In the digital era, the original exploration of the ownership structure of socialism with Chinese characteristics has provided institutional guarantees for the concentration of digital means of production and the socialization of digital labor. "We must adhere to the people-centered development philosophy, promote 'Internet + education,' 'Internet + medical care,' 'Internet + culture,' etc., so that the masses run fewer errands while data travels more, continuously improving the equalization, universality, and convenience of public services." The focus of the new digital civilization is a socialist civilization that benefits the people, rather than a capitalist civilization that chases traffic and profit. The digital socialist ownership represented by "Digital China" upholds the position of public ownership as the mainstay. In the primary stage of socialism, digitized economies where mixed ownership and private enterprises hold controlling stakes still exist and play an important role; however, they are influenced by public ownership, which holds the dominant position. Their developmental course and civilizational attributes will also unfold within this influence. For mixed-ownership and privately-controlled digital economies, if the mixed ownership involves a state-owned enterprise holding a controlling stake, the relationship of direct integration between laborers and means of production will more prominently reflect the requirements of the public-owned character.

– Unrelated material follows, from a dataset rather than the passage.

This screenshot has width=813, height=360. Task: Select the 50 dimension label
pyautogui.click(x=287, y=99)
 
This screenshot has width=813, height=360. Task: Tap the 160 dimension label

For cases controlled by private enterprises, although the enterprise may lean toward the operating mechanisms and integration modes of private property, it will certainly be regulated by the economic structure of socialist public ownership. In this way, the new digital civilization contained within "Digital China" has pivoted away from and transcended the trajectory of digital capitalist civilization, endowed human civilization with a new narrative logic, and provided a Chinese paradigm for digital socialism. In short, the new chapter of digital civilization not only displays Chinese characteristics but also highlights global significance.